* Text extract
Blast furnace iron-making process is an energy intensive and resource consuming process at the core of steel production. Many optimization models have been established to optimize various structures and operation parameters, aiming to achieve different targets, such as yield maximization [59], cost minimization [97] and exergy loss minimization [56], etc. Different methods of mixed integer linear programming (MILP), artificial neural network (ANN), constructal theory [59,60] and other methods have been introduced to solve the relevant problems. Taking minimum energy consumption, CO2 emission and cost as optimization objectives, an optimization model for iron-making system covering from the sinter ore matching process to the blast furnace was established as shown in Figure 40 [98]. Seventeen optimization variables (material dosages of the sintering process, sinter ore ratio, pellet ore ratio, lump ore ratio, coal ratio, coke ratio, air volume and blast temperature, etc.) and 44 constraints (gas balance, hot metal composition, blast pressure, coal injection rate, etc.) were considered. The combination of linear programming (LP) and nonlinear programming (NLP) methods to solve the problem was applied. The optimal iron ore matching scheme within the given parameters and the optimization results of energy consumption, CO2 emission and cost minimization were obtained. Effects of sinter ore grade and basicity on the three optimization objectives were analyzed. The results showed that the energy consumption/CO2 emission of the iron-making system for energy consumption/CO2 emission minimization and for cost minimization decreased by 2.03% and 1.89%, and the cost decreased by 17.88% and 18.13%, respectively. Taking minimum energy consumption or CO2 emission of iron-making system as the optimization objective, the minimum energy consumption and the minimum CO2 emission decreased by 0.71 kgce/t and 1.92 kg/t when the sinter grade (TFe) increased by 1%. Taking the minimum cost of iron-making system as the optimization objective, the minimum energy consumption and the minimum CO2 emission decreased by 0.63–0.76 kgce/t and 1.70–2.05 kg/t when the sinter grade (TFe) increased by 1%. Moreover, the increases in lump, coal powder injection and blast temperature, and the decrease in coke ratio were effective ways to achieve the energy conservation, CO2 emission reduction and cost reduction of the iron-making system.

(Item-finding lines)
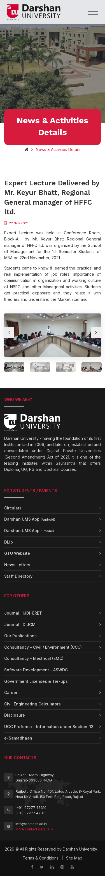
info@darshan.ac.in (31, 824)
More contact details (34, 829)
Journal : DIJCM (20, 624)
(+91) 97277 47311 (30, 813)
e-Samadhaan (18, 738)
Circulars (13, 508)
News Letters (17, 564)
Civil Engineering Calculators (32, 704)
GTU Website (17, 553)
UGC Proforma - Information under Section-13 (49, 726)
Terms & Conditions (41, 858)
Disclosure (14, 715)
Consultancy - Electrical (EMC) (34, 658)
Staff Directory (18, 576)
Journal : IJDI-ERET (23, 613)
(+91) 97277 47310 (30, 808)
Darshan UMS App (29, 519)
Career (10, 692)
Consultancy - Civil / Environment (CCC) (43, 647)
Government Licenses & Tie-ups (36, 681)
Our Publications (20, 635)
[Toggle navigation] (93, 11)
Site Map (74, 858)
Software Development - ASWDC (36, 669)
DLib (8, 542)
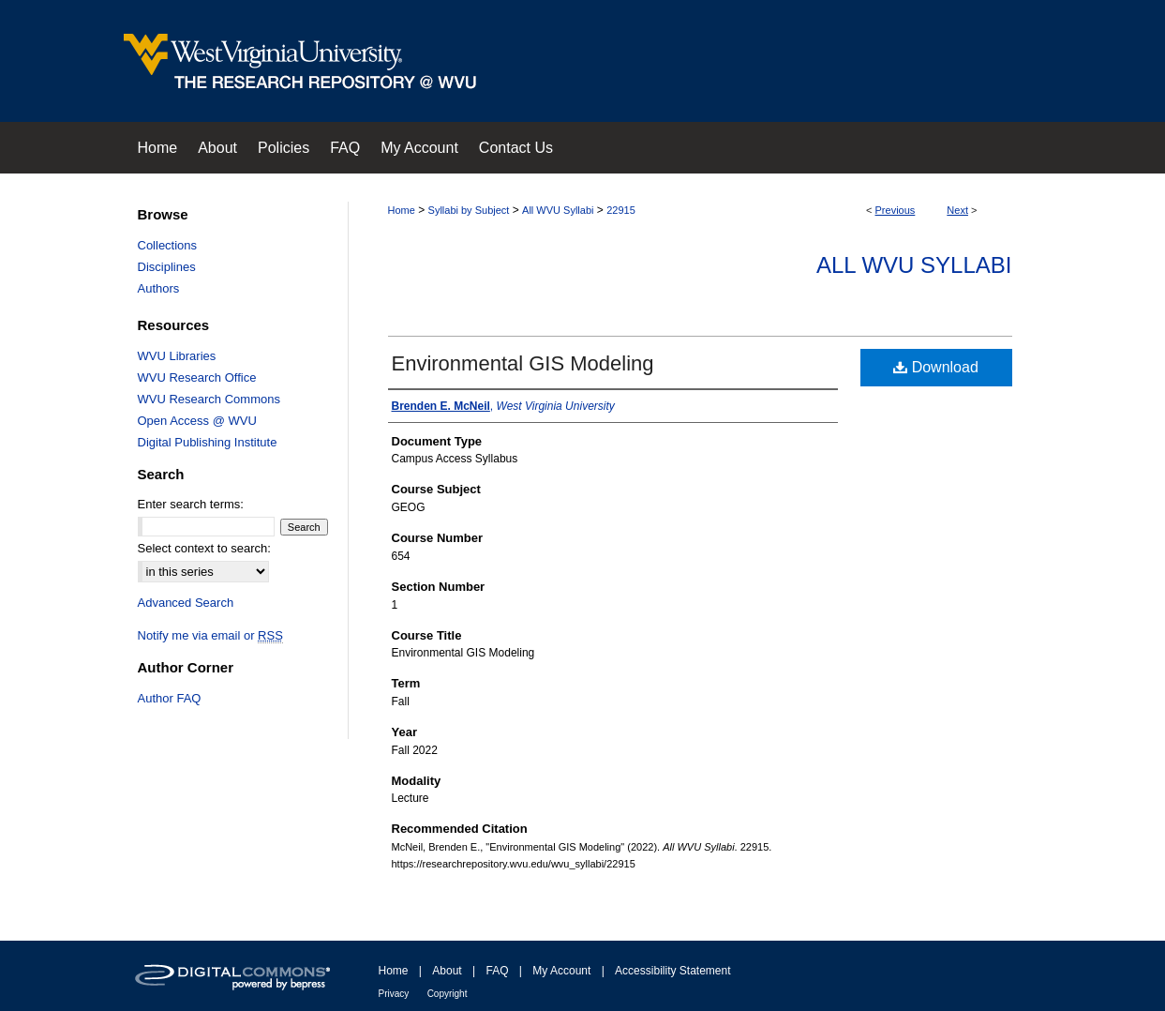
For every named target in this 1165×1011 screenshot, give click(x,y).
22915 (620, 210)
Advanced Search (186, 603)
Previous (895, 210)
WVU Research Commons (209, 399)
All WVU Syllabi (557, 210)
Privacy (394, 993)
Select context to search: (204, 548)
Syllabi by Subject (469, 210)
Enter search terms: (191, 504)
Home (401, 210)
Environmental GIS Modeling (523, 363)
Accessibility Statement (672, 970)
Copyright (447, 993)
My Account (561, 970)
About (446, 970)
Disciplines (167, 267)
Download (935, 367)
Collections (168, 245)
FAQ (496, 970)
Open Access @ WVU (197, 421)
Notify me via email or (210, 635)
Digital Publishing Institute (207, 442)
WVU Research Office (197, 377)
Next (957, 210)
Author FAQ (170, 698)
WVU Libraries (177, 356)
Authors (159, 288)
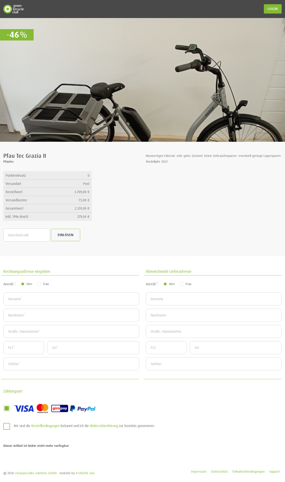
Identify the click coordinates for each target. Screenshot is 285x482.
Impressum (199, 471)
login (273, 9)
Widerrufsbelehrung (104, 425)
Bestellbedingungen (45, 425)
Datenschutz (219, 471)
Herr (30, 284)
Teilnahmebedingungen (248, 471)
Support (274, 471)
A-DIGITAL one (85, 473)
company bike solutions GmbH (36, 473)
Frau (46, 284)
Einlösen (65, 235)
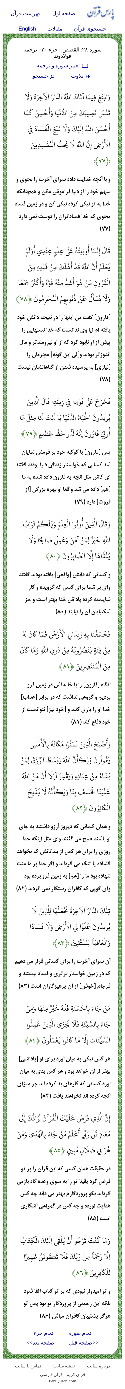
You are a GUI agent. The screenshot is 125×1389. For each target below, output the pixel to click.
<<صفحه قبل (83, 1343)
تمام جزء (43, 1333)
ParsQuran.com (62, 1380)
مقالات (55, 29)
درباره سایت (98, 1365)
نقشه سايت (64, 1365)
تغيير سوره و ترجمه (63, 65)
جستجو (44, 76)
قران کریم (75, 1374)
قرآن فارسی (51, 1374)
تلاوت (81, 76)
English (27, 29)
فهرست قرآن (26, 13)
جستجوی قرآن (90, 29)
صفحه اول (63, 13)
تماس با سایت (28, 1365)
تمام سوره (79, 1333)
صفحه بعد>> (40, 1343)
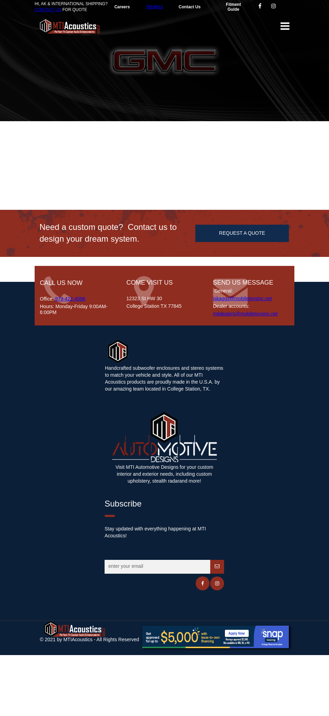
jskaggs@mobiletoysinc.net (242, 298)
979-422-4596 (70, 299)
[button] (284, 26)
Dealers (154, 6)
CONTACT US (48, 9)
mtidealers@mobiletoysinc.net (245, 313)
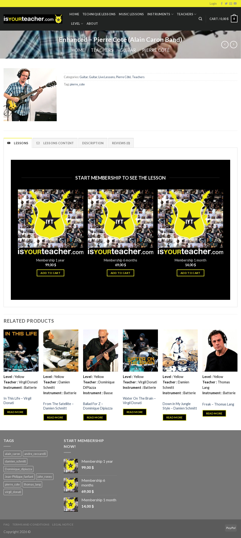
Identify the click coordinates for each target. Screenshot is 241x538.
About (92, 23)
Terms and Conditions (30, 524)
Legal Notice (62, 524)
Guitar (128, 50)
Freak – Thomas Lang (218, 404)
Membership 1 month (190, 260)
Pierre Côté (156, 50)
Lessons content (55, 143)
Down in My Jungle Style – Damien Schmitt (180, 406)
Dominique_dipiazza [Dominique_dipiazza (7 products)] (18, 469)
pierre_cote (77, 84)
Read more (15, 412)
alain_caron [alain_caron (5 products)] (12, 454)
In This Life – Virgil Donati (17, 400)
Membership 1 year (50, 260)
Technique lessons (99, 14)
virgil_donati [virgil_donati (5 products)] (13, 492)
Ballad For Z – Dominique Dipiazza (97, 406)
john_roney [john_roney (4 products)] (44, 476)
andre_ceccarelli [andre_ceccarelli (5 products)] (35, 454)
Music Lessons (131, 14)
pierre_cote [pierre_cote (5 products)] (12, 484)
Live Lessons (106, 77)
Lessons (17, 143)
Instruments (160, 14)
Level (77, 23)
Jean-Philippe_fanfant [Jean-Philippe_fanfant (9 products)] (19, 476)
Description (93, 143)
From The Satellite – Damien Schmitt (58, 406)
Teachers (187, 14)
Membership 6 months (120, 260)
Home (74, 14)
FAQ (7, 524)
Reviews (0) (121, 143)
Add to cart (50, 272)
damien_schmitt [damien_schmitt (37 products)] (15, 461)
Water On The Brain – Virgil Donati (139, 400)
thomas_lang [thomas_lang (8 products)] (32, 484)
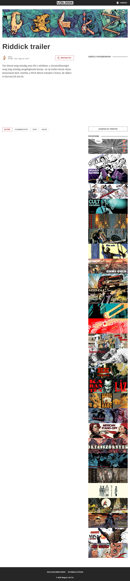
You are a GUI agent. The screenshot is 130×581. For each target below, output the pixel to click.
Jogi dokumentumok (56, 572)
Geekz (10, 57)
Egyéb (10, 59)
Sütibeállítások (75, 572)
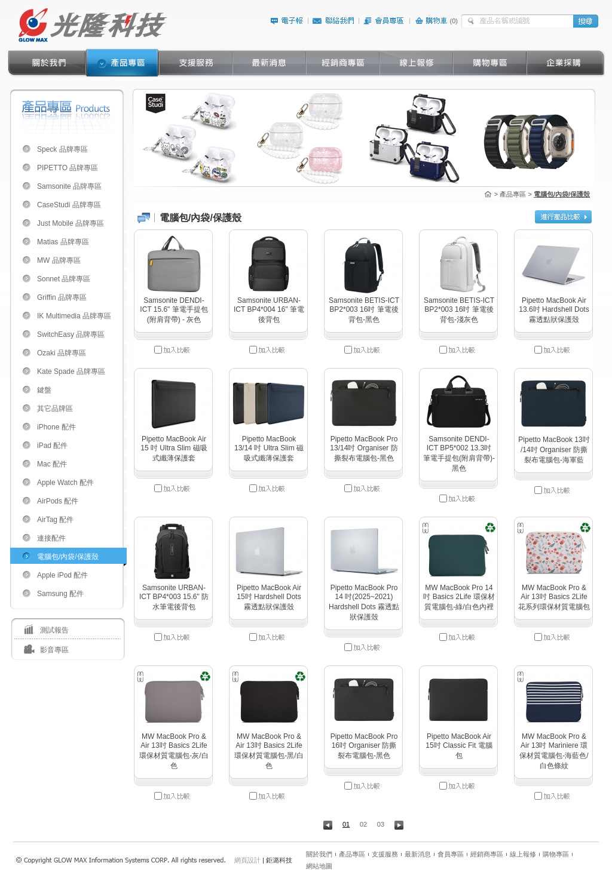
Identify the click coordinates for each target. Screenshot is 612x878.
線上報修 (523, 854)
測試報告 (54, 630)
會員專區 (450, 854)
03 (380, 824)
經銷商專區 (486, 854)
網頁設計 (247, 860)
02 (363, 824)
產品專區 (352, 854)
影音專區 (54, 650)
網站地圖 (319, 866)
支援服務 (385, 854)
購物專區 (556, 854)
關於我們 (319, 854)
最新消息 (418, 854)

* Required work
1 – Condense the paragraph of the iron-making text that begins "Blast furnace iron-making process is" into a bulleted list that keeps its main facts.
2 – Extend the iron-making text with new writing that starts after its final sentence.
These lines were drawn from a separate source.

* The answers
1 –
- Blast furnace iron-making is an energy- and resource-intensive process at the core of steel production.
- Optimization models have targeted yield maximization, cost minimization and exergy loss minimization, using methods such as MILP, ANN and constructal theory.
- One model covered the system from sinter ore matching to the blast furnace, with minimum energy consumption, CO2 emission and cost as objectives.
- It used 17 optimization variables (e.g., sintering material dosages, sinter, pellet and lump ore ratios, coal and coke ratios, air volume, blast temperature) and 44 constraints (e.g., gas balance, hot metal composition, blast pressure, coal injection rate).
- It was solved by combining linear and nonlinear programming, giving an optimal iron ore matching scheme and results for each objective. The effects of sinter ore grade and basicity were also analyzed.
- Energy consumption/CO2 emission fell by 2.03% and 1.89%, and cost fell by 17.88% and 18.13%, for energy consumption/CO2 emission minimization and cost minimization respectively.
- With energy or CO2 minimization as the objective, each 1% rise in sinter grade (TFe) cut minimum energy consumption by 0.71 kgce/t and minimum CO2 emission by 1.92 kg/t. With cost minimization as the objective, the cuts were 0.63–0.76 kgce/t and 1.70–2.05 kg/t.
- More lump, coal powder injection and blast temperature, and a lower coke ratio, were effective ways to cut energy use, CO2 emission and cost.

2 –
7.4.2. Study of Reasonable Process Route for BF-CC Section Based on the MPE

Based on the MPE theory, a physical model of blast furnace-continuous casting (BF-CC) section accounting for the function of product manufacture in the ISPP was established. In the model, function of each process was dissected, and coordinative optimization was conducted between processes with the same function. This “dissection-optimization-integration” method contributed to reasonable process routes was applicable to various typical steel products manufacture. The results mainly indicated that [99]:
(1)
The most reasonable process route for plain construction steel production is “small BF-KR desulphurization (S > 0.03%)→small converter→ladle argon stirring and wire feeding/(CAS-OB) billet caster”.
(2)
The reasonable process route for machinery steel production is “small BF-KR desulphurization→small BOF-LF-VD/RH-billet caster, adding process carburetion of catching carbon at blowing endpoint of converter (C ≥ 0.6%)”.
(3)
The reasonable process route for HR thin slab production is “large BF-KR desulphurization (full hot metal pretreatment, namely KR desulphurization and dephosphorization BOF)→large decarburization converter-(CAS-OB)/RH (ladle argon stirring for plain carbon steel, LF-RH for pipe line steel)→thin slab caster”.
(4)
The reasonable process route for CR thin slab production is “large BF-KR desulphurization (full hot metal pretreatment, namely KR desulphurization and dephosphorization BOF)→large decarburization converter-RH (CAS-OB for plain carbon steel)→thin slab caster”. Moreover, the RH light treatment should be applied in the low carbon Al-killed steel production with RH refining.
(5)
The reasonable process route for plain construction steel production is “medium sized BF-KR desulphurization→medium sized converter-LF-VD or RH-slab caster”.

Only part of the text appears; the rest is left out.